One of the reasons development experts focus on young alumni is the belief that giving patterns need to be established early, but the Blackbaud data suggest that most of those alumni who do give don't do so the next year. Only 42 percent of those who graduated in the last decade in the Big Ten/Big 12 group did so, and only 48 percent in the private college group did so.

If the fund-raisers here expected to get a sympathetic explanation of the psychological reasons the latest generation of college grads won't make gifts, they were surprised. Instead, they were told that they weren't asking enough of young alumni.

"We are under-asking" young alumni, said Shaun Keister, an annual giving consultant for Campbell & Company. Colleges seem content to ask young alumni to give $10, and assume that's all that is possible, when those same young alumni are letting Greenpeace or other groups automatically bill them $20 a month on their credit cards. Not to mention, he said, that the young alumni spend $10 a day at Starbucks.

Keister said that the $10 ask is insulting to the alumni. "You tell them that with $10 they have changed the college and changed the world, and they know better. If you did a focus group and asked them how much it would take to make a difference at your college, they would tell you $500,,,, If we ask them for $10, they aren't going to keep giving and it's not going to get larger."

A key reason that colleges focus on small gifts from young alumni is that one part (admittedly a small part at 5 percent) of the U.S. News & World Report methodology for ranking colleges is the alumni giving rate. That rate would credit a college more for getting a bunch of $10 donors than identifying and winning over those capable of giving more.

"One of the single biggest mistakes we make," Keister said, is trying to raise the rate for the purpose of magazine rankings. "We are doing so much more harm than good," he said. "The long-term viability of our programs will not be predicated on participation rates produced for a magazine."

Keister acknowledged that his views might not go over well with others, saying, "I know some presidents might throw things at me" for suggesting ignoring a rankings criterion. (The presidents at the CASE meeting must have skipped this session, as Keister emerged unscathed, but the nods of those in the packed audience suggested that the fund-raisers agreed with his analysis of their bosses.)

Jenny Cooke, director of higher education benchmarking for Target Analytics (part of Blackbaud), noted that the analysis shows that many more young alumni are giving at least one in five years (as opposed to every year). "These are not your loyal donors," she said. "They are one and done."

She stressed the importance of constant outreach to make this group more loyal. Even for modest gifts, "this generation wants to be thanked a lot more," Cooke said.

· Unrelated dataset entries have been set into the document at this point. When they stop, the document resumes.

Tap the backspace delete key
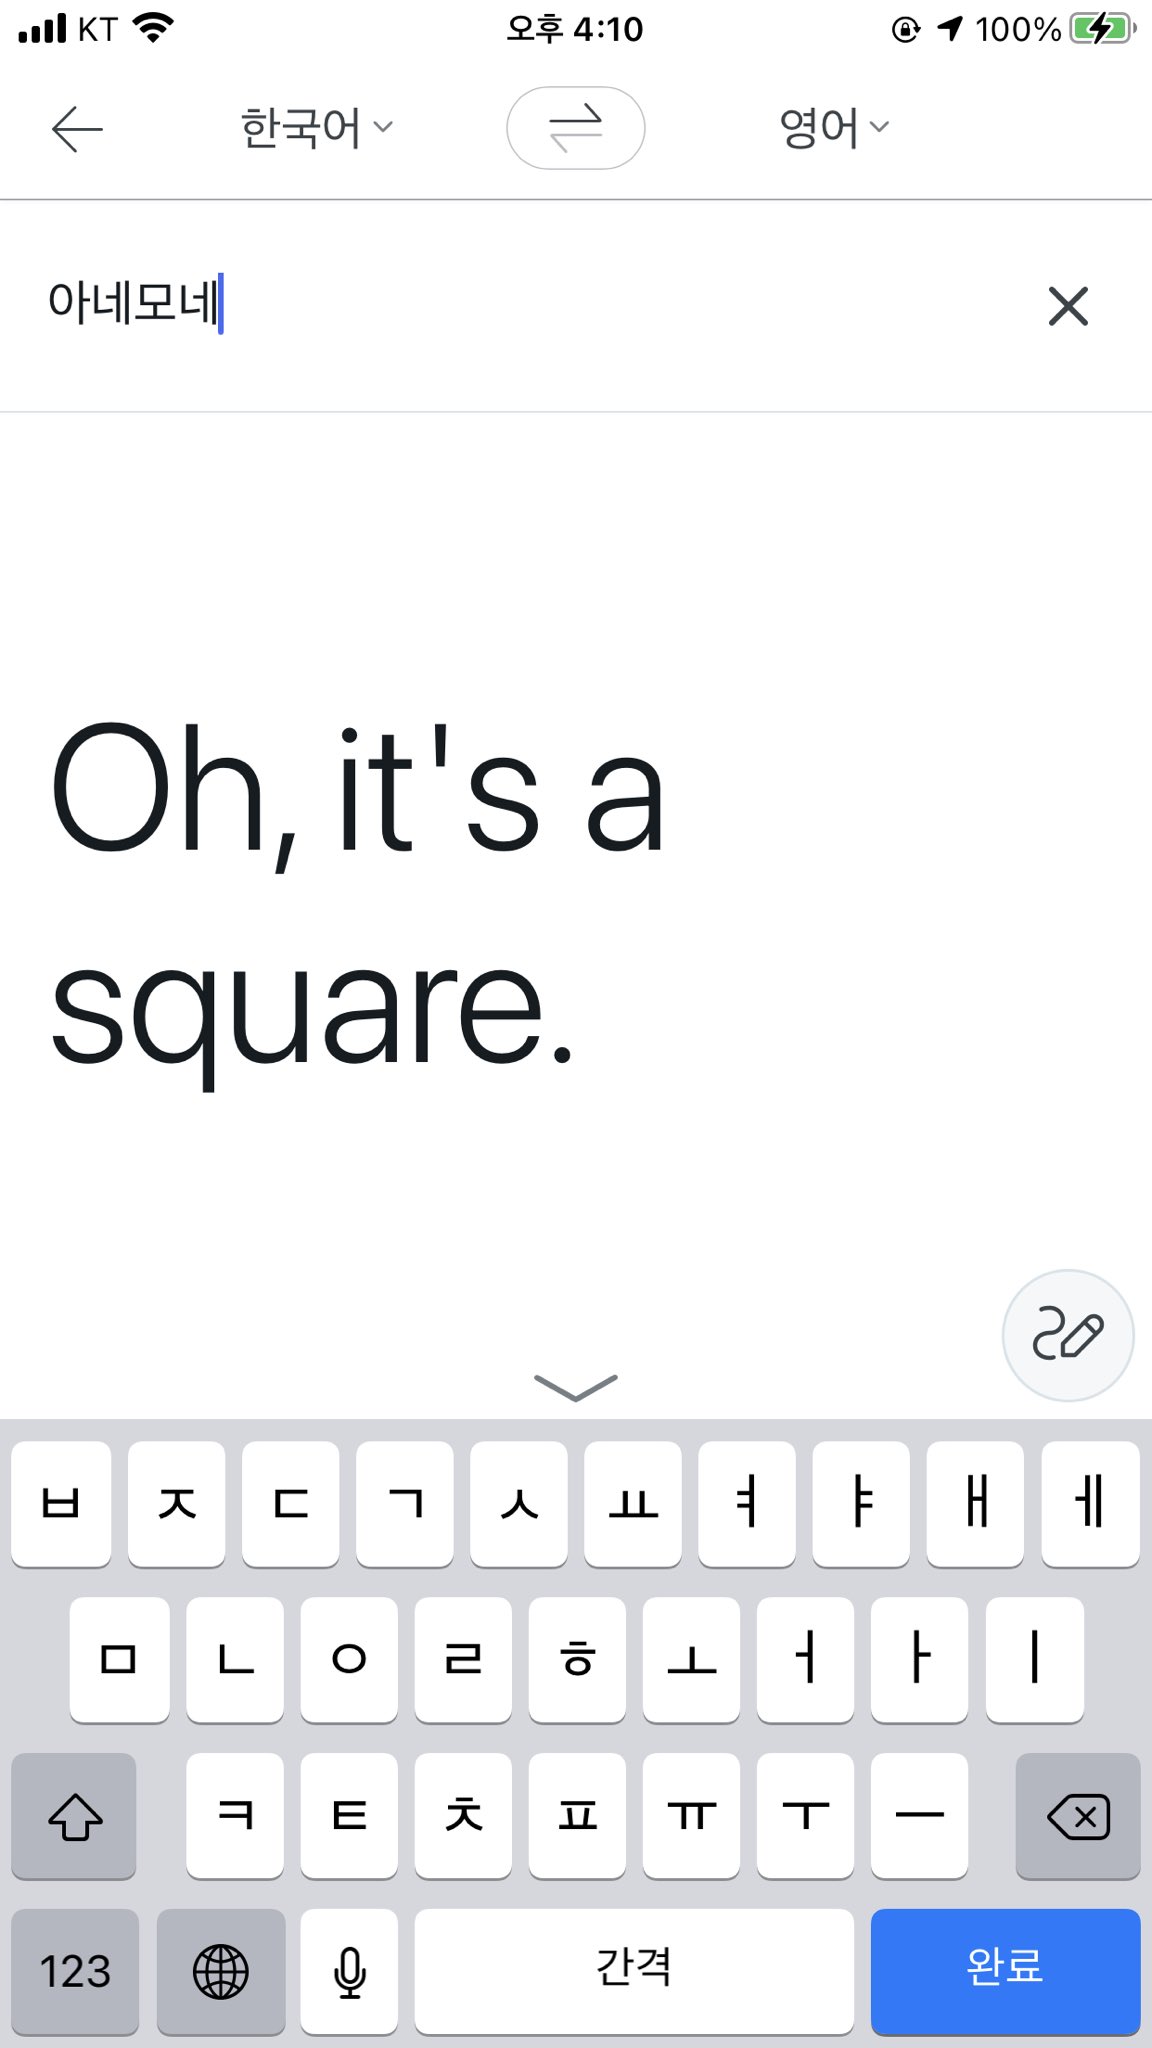Image resolution: width=1152 pixels, height=2048 pixels. [x=1078, y=1816]
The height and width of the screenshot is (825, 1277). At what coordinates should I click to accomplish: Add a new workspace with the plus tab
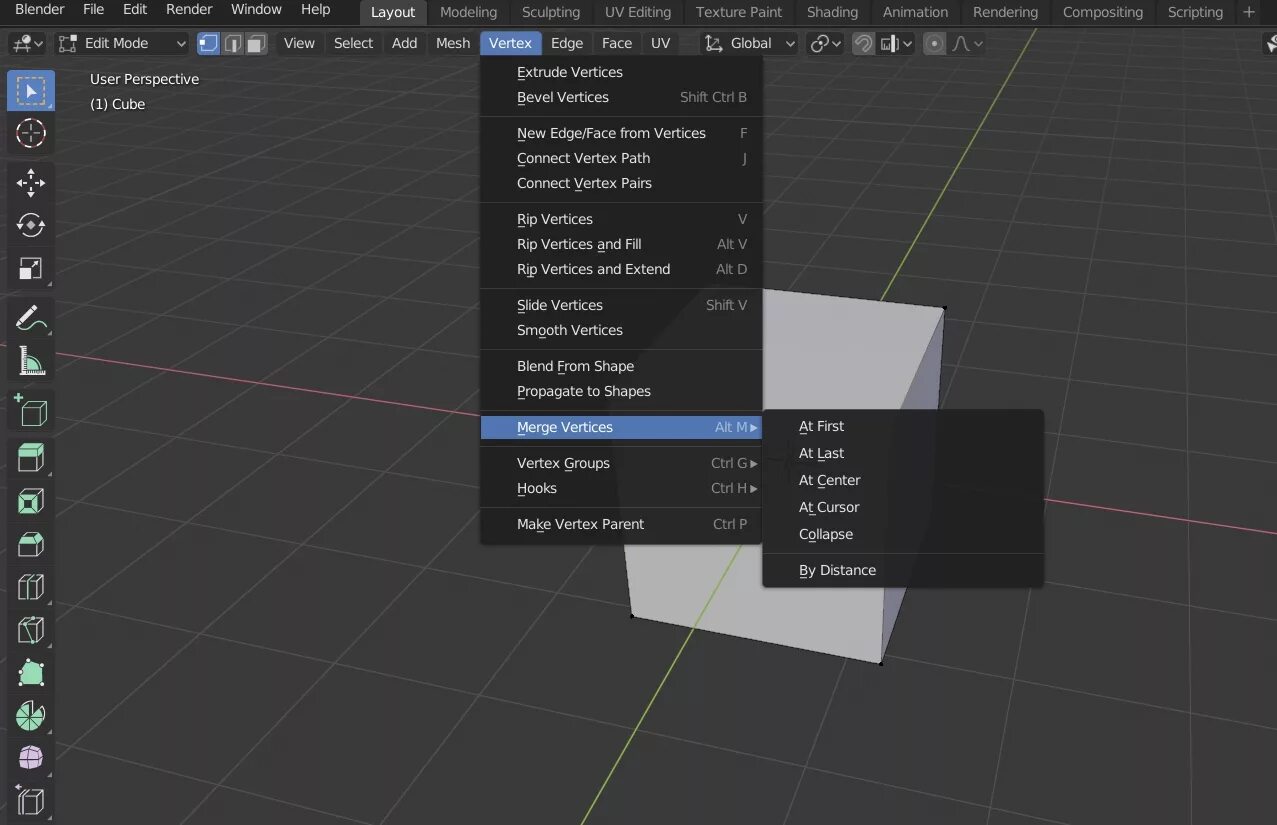pyautogui.click(x=1248, y=12)
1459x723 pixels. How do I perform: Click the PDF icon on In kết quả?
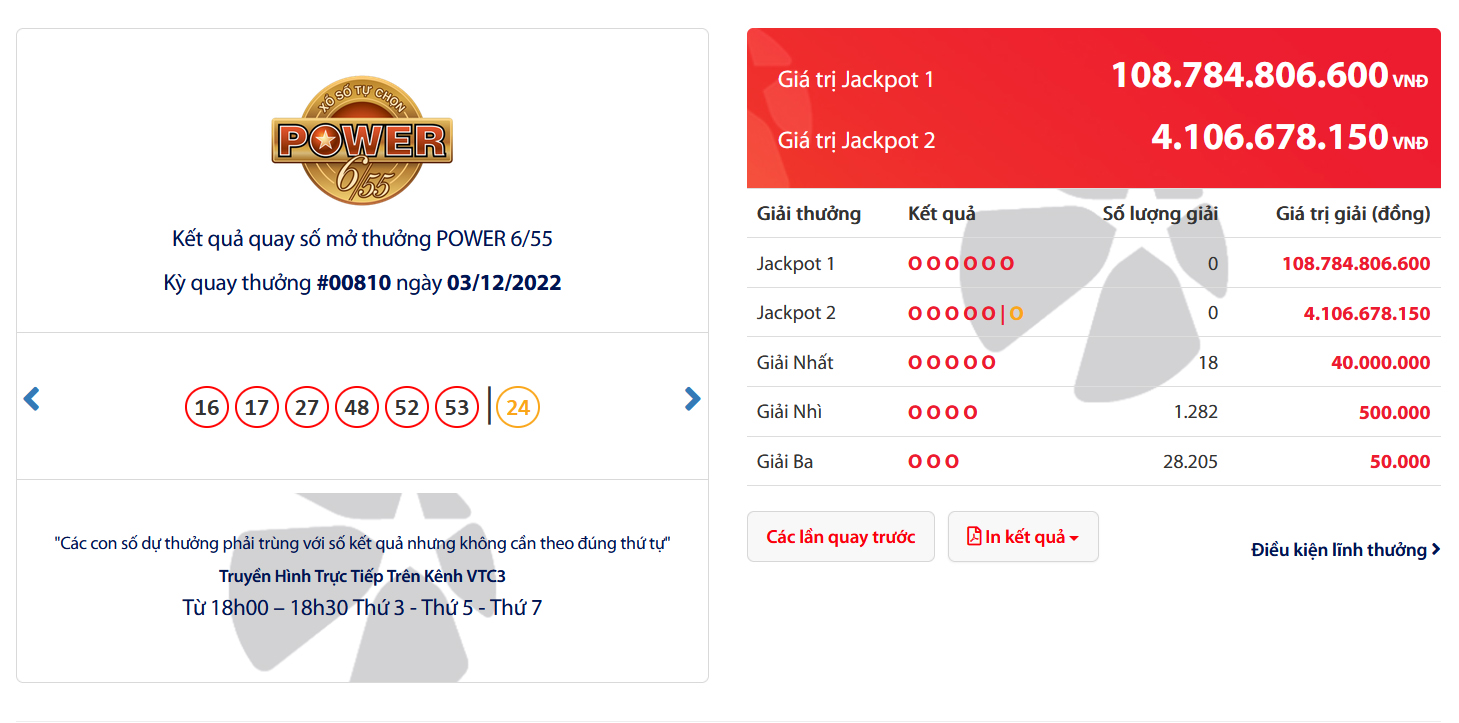coord(974,537)
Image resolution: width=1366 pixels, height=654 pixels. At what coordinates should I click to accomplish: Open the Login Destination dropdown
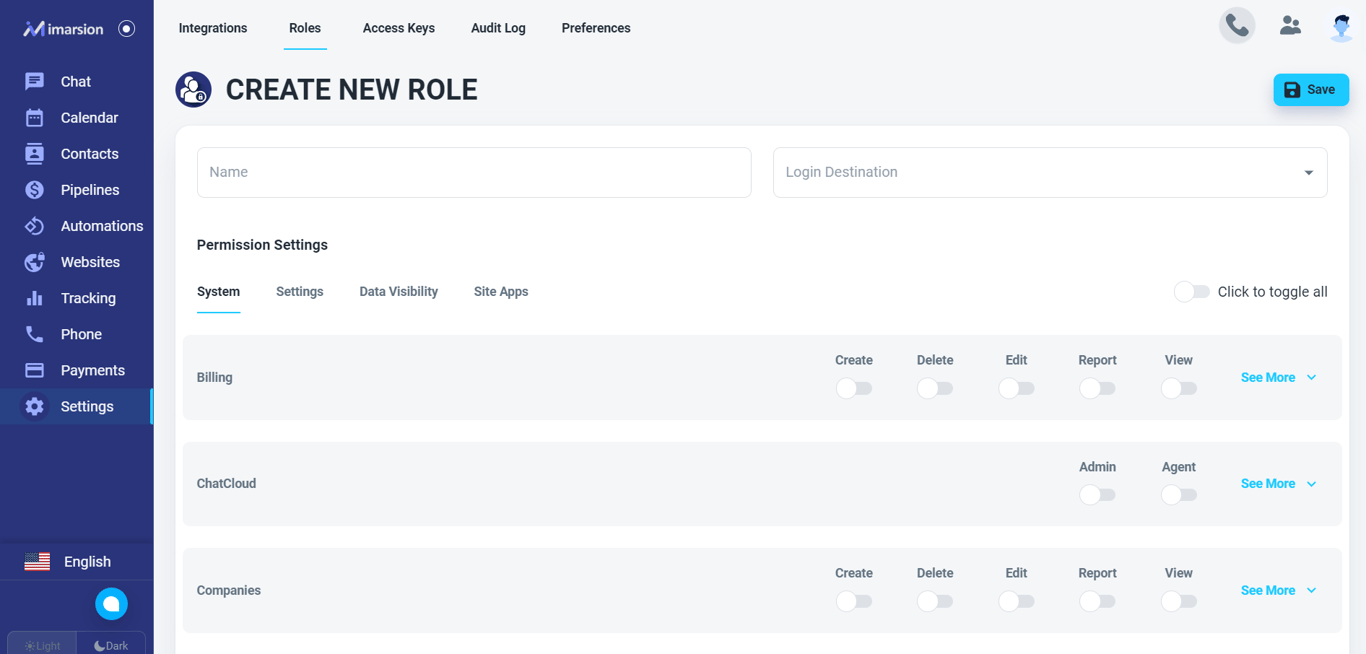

Keister added that fund-raisers need to consider the habits of younger alumni, and to adjust strategies. For instance, some fund-raisers worry that asking for money too many times during a year will offend a would-be donor. But Keister said it was important to remember that many young alumni "don't read their mail," and don't have the same sense of obligation as older alumni to see what alma mater has sent. "You can solicit them much more and you won't get a high complaint level," he said. But to be effective, colleges need to consider whether missives may be more effective digitally or in other methods, he added.